** Data provided **
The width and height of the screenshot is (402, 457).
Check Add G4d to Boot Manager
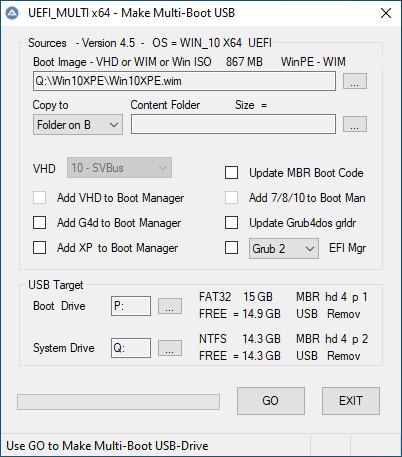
...
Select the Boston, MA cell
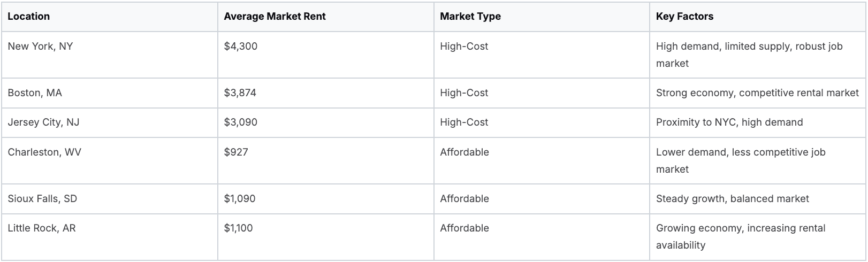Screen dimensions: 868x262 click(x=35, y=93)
* * *
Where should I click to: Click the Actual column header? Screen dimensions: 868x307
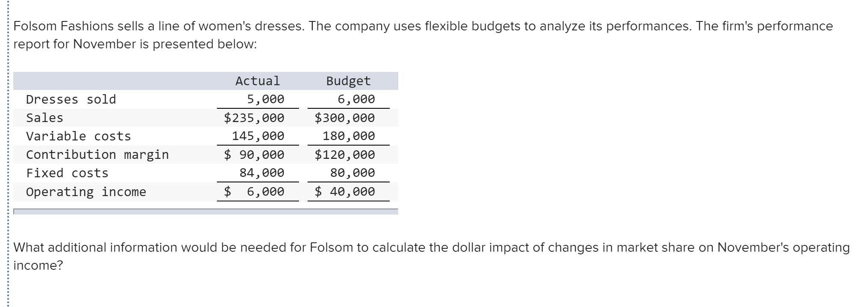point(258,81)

** Assignment **
Give the exact lines, and only those, from the line containing "The width and" through the line containing "Check Add G4d to Boot Manager" in the entries above.

** Answer to the problem **
The width and height of the screenshot is (402, 457).
Check Add G4d to Boot Manager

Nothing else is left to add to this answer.